Mit Gesellschaftspolitik Kriminalität eindämmen

Teilnehmer des Zukunftforums

(© DBT/Melde)

„Gute Sozialpolitik ist die beste Kriminalpolitik“: Mit diesen Worten machte sich Wolfgang Kahl vom Deutschen Forum für Kriminalprävention am Donnerstag, 13. Juni 2013, vor dem „Zukunftsforum Öffentliche Sicherheit“ dafür stark, bei der Kriminalitätsbekämpfung nicht nur auf Repression zu setzen, sondern vor allem sozialen Ungleichheiten entgegenzuwirken und besonders bei Jugendlichen die Prävention zu stärken. Kahl sprach auf einer Veranstaltung unter dem Titel „Sozialer Friede, Sicherheit und Freiheit“, zu der die allen Bundestagsfraktionen angehörenden parlamentarischen Mitglieder des „Zukunftsforums Öffentliche Sicherheit“ eingeladen hatten. Neben Kahl traten als Referenten Klaus Neidhardt, Präsident der Deutschen Hochschule der Polizei, und Franz M. Wuketits vom Wiener Konrad-Lorenz-Institut auf.

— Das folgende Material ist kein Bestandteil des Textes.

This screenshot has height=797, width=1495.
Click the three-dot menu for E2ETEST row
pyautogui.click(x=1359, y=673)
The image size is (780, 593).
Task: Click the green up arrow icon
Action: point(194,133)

Einkommensungleichheit und soziale Probleme

Kahl wies auf den Zusammenhang zwischen dem Ausmaß an  Einkommensungleichheit und sozialen Problemen hin: „Schlecht sieht es bei neoliberalen Staaten aus.“ Beispielsweise stelle sich in Großbritannien trotz ausgebauter Präventionsprogramme keine Besserung bei der sozialen Situation ein. Allein in London würden jährlich 80 bis 100 Morde von Jugendbanden verübt: „Davon sind wir hierzulande weit entfernt.“

Kahl bezeichnete die Kriminalitätslage in Deutschland als „stabil“, doch existiere ein Risikofaktor, nämlich die Entstehung subkultureller, teils auch gewaltbereiter Milieus in der benachteiligten und perspektivlosen Unterschicht. Nötig sei eine „gute Gesellschaftspolitik“, die auf Bildung und Integration setze.

Der Referent rief dazu auf, ein normales Aufwachsen von Jugendlichen zu fördern und bei Fehlentwicklungen rechtzeitig einzugreifen. Die entsprechenden Präventionsprogramme sollten gebündelt werden. Zudem warb er dafür, das personell schwach ausgestattete Forum für Kriminalprävention zu einem Nationalen Zentrum für Kriminalprävention weiterzuentwickeln.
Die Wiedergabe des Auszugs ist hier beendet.